Repeat exactly, please, the lines that begin at the start of the listing and end at the line holding "You are a GUI".
____
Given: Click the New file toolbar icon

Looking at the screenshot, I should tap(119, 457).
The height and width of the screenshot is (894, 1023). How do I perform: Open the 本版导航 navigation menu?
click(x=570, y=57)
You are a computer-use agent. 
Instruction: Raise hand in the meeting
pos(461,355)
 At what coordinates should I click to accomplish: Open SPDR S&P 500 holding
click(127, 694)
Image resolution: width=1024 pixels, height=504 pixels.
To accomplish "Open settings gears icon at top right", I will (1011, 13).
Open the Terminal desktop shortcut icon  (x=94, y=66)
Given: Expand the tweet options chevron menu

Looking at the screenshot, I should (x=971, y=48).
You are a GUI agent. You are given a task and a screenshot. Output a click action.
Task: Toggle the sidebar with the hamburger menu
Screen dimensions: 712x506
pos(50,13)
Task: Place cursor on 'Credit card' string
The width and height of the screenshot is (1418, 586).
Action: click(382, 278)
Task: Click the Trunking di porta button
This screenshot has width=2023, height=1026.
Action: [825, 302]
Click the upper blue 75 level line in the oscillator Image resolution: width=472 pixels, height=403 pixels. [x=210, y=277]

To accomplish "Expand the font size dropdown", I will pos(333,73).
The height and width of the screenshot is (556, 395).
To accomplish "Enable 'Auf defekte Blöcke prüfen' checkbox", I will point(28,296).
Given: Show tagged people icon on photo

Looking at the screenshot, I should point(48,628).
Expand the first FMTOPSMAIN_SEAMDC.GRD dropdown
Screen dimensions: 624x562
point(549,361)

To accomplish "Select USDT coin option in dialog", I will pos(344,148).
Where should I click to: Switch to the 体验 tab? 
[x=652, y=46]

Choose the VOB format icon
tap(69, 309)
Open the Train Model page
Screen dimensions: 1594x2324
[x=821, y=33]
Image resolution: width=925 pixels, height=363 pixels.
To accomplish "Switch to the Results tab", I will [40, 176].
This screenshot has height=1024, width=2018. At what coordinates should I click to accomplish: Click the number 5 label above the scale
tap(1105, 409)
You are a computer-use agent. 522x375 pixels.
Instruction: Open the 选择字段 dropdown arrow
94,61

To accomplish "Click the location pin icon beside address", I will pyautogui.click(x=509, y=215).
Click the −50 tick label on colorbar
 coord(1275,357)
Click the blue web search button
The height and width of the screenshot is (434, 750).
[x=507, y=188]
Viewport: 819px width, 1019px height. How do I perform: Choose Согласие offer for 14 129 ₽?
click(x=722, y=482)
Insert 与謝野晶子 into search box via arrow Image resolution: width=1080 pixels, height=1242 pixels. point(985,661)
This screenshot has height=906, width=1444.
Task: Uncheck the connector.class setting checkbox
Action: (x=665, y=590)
____
### Task output
Given: Click the New file toolbar icon

Looking at the screenshot, I should tap(119, 457).
The height and width of the screenshot is (894, 1023). How do I perform: Open the 本版导航 navigation menu?
click(x=570, y=57)
You are a computer-use agent. 
Instruction: Raise hand in the meeting
pos(461,355)
 At what coordinates should I click to accomplish: Open SPDR S&P 500 holding
click(127, 694)
Image resolution: width=1024 pixels, height=504 pixels.
To accomplish "Open settings gears icon at top right", I will (1011, 13).
Open the Terminal desktop shortcut icon  (x=94, y=66)
Given: Expand the tweet options chevron menu

Looking at the screenshot, I should (x=971, y=48).
You are a GUI agent. You are given a task and a screenshot. Output a click action.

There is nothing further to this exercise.